I was going through a divorce, which may have been part of the reason those emotions were so easily brought to the surface. But hearing Derri sing those lyrics, knowing that he had also recently been through a divorce and knowing how much he still cares for her, I think I was crying for him as much as myself. I called him immediately and asked how in the world he was able to sing that song. He said nonchalantly it’s what he does, he’s a professional. I’m still amazed. I don’t listen to it often, I can’t get through it without weeping. Steve and Derri were was once again able to craft a song, that made me feel sorrow, joy, hope and grief all at once. It’s a rare and precious gift.
O HOW THE MIGHTY HAVE FALLEN
buy it at www.thechoir.net
There is one song, which is probably more special to me than any other, because of my experience with it. You may laugh but it’s “Return to Pooh Corner” by Kenny Loggins. I’ve always thought “Winnie The Pooh” had the greatest wisdom of all cartoon characters.
While pregnant with my first child I went through my hope chest and found my favorite teddy bear, I’ve had it since I was six years old. I took it out, being careful not to losen the button eye that was about to fall off, and placed it on a shelf above the crib. It triggered the memory of that song, so I found the album and the last three months of my pregnancy I played and sang that song to my son every day.
I had a easy pregnancy but it was a difficult birth. Many complications left me weak and barely able to sit up for several days. The night we brought my son home from the hospital he wouldn’t stop crying. He’d been fed, changed and swaddled, but neither his father nor his grandmother could get him to settled down. I managed to sit up and said “Give him to me.” They placed him in my arms and I began to sing to him.
“Christopher Robin and I walked along,
Under branches lit up by the moon.
Posing our questions to Owl and Eeyore
As our days disappeared all too soon.”
I looked into my son’s eyes, he looked up at me, stopped crying and I saw in those eyes the recognition of who I was. He knew me because I was singing our song. It was at that moment that I became a mother.
For the rest of my life when I hear that song, it will trigger the memory of him cradled in my arms, a memory so strong I can almost feel him there still.
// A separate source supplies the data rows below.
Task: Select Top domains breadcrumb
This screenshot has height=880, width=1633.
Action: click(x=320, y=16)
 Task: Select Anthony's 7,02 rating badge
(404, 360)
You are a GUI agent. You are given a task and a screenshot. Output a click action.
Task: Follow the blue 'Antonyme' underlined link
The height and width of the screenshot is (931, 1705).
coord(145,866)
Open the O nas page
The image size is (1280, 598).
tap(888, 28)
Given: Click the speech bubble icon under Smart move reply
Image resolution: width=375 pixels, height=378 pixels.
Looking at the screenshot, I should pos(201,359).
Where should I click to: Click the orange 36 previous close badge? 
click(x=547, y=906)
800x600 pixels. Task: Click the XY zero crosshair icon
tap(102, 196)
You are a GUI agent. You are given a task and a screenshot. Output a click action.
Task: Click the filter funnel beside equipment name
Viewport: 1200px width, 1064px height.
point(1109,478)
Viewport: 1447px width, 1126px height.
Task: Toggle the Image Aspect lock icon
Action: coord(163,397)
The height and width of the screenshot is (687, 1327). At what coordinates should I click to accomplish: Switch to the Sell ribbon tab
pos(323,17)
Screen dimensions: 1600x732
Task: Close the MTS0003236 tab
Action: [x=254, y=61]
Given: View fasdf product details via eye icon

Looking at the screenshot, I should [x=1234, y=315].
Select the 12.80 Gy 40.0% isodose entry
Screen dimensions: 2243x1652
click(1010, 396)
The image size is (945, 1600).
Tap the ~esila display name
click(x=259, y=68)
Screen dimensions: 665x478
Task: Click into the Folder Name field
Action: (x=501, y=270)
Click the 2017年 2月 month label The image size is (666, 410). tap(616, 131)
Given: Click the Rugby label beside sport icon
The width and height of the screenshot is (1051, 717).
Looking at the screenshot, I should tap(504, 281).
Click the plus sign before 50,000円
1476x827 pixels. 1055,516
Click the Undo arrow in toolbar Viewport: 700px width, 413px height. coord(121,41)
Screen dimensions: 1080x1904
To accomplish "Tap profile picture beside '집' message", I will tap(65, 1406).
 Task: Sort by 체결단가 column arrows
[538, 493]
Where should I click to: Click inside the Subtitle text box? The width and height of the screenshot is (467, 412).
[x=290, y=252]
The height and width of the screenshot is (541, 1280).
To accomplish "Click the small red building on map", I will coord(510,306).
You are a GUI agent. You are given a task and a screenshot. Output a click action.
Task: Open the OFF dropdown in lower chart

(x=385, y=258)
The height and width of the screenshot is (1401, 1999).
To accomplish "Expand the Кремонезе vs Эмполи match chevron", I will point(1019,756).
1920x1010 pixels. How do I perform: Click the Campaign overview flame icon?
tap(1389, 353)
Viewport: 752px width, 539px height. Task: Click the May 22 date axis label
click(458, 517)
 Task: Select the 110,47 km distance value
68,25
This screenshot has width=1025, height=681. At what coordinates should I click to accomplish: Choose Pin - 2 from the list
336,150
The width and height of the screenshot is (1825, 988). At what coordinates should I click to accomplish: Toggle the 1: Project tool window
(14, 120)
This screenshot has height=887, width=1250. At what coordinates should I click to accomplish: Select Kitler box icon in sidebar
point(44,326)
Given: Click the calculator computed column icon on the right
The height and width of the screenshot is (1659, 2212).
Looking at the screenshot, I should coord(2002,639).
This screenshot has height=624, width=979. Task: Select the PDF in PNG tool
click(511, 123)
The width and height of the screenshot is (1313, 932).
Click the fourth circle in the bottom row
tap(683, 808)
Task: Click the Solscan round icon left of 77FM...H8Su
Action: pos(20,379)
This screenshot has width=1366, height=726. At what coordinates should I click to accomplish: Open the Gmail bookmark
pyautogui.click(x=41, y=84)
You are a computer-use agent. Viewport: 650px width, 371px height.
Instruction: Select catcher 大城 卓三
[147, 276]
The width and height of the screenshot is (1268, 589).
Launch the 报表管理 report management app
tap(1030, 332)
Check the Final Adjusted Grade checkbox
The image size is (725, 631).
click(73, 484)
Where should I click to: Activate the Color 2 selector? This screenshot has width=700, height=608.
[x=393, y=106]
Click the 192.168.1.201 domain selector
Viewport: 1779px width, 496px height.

No matter how old he gets, that’s where he will be, at least in my heart.
“It’s hard to explain how a few precious things
Seem to follow throughout all our lives.
After all’s said and done I was watching my son
Sleeping there with my bear by his side
So I tucked him in, kissed him
And as I was goin’
I swear that old bear, whispered
Boy welcome home.”
RETURN TO POOH CORNER
So, if you are an artist and believe your art is not important, be bolder. If you feel you have nothing new to say, be braver. If you think no one cares about what is in your heart, be more honest. But please know that it is not just a song to me, those are moments of my life you are playing.
There are great songs out there waiting for me to discover them. There is also music that has not yet been written. Whose writer may be at this very moment, experiencing the joy or agony, that will someday when penned and put to a haunting melody, stir something in my soul, bring me to tears, and heal my broken heart.